Understanding and Improving Shampoo and SOAP via Kullback-Leibler Minimization
Wu Lin, Scott C. Lowe, Felix Dangel, Runa Eschenhagen, Zikun Xu, Roger B. Grosse
TL;DR
This work reframes Shampoo and SOAP as covariance-estimation procedures under Kullback-Leibler divergence, revealing limitations of their Kronecker-based estimators when jointly learning factors. It develops KL-Shampoo and KL-SOAP, practical KL-based schemes with QR-based implementations and EMA-based eigenvalue updates that avoid Adam’s memory overhead yet match or exceed competing methods. Empirically, KL-Shampoo consistently outperforms Shampoo, SOAP, and KL-SOAP across diverse neural-network pre-training tasks, including tensor-valued weights, highlighting the advantages of a KL-driven approach. The study provides a unifying framework for designing SPD-preserving, divergence-based preconditioners and extends naturally to tensor-valued settings, offering a principled path for future structured optimization in neural networks.
Abstract
Shampoo and its efficient variant, SOAP, employ structured second-moment estimations and have shown strong performance for training neural networks (NNs). In practice, however, Shampoo typically requires step-size grafting with Adam to be competitive, and SOAP mitigates this by applying Adam in Shampoo's eigenbasis -- at the cost of additional memory overhead from Adam in both methods.
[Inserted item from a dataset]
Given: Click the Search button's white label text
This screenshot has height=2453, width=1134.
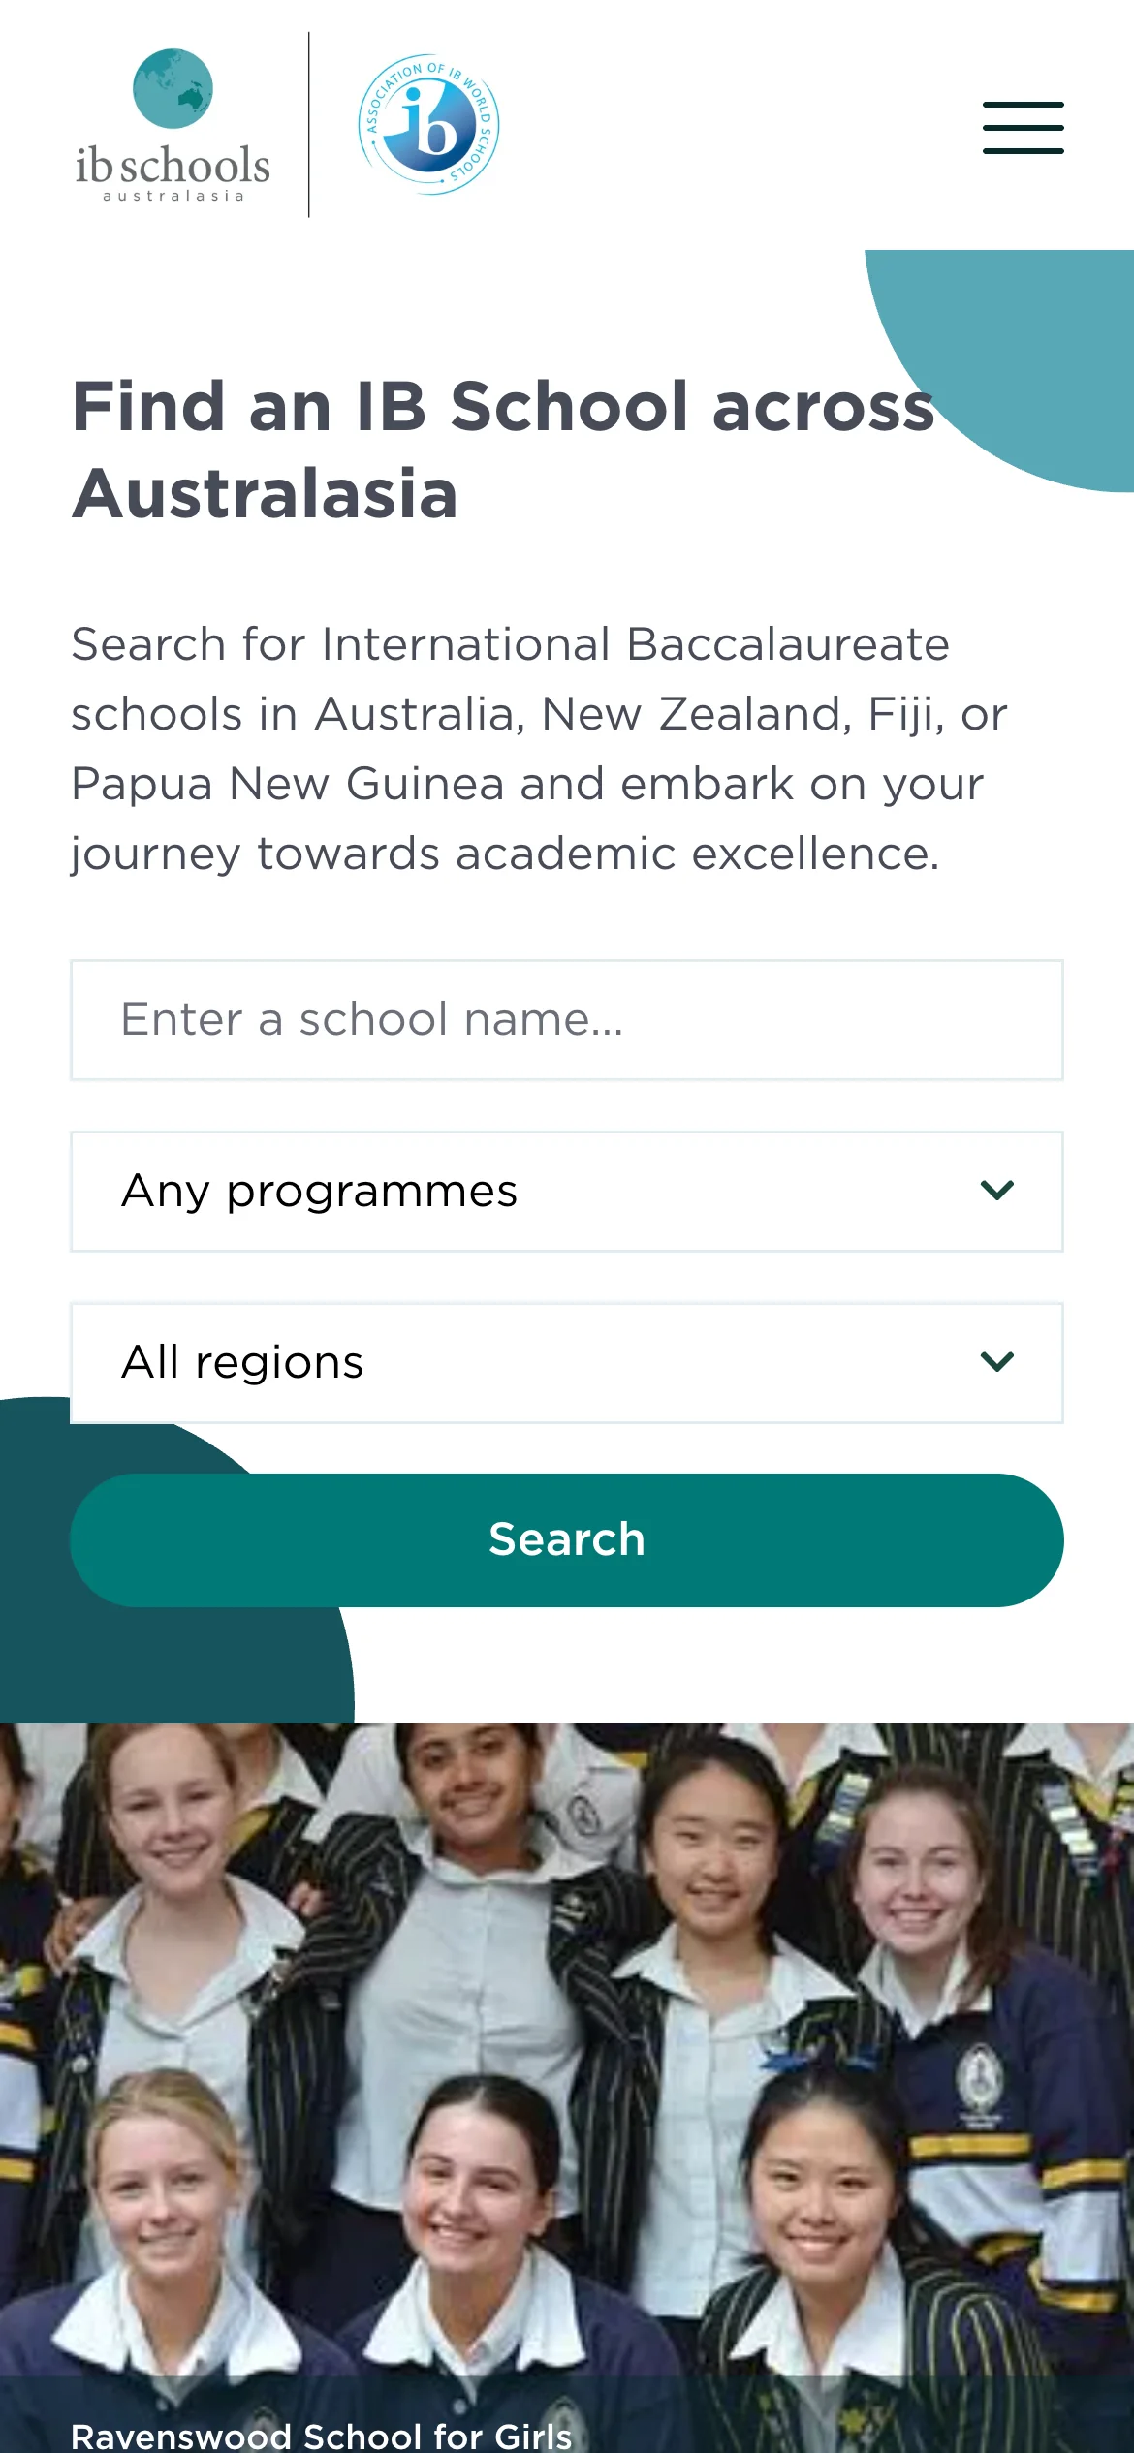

Prior analyses have largely relied on the Frobenius norm to motivate these estimation schemes. We instead recast their estimation procedures as covariance estimation under Kullback-Leibler (KL) divergence minimization, revealing a previously overlooked theoretical limitation and motivating principled redesigns. Building on this perspective, we develop $\textbf{KL-Shampoo}$ and $\textbf{KL-SOAP}$, practical schemes that match or exceed the performance of Shampoo and SOAP in NN pre-training while achieving SOAP-level per-iteration runtime. Notably, KL-Shampoo does not rely on Adam to attain competitive performance, eliminating the memory overhead introduced by Adam. Across our experiments, KL-Shampoo consistently outperforms SOAP, Shampoo, and even KL-SOAP, establishing the KL-based approach as a promising foundation for designing structured methods in NN optimization.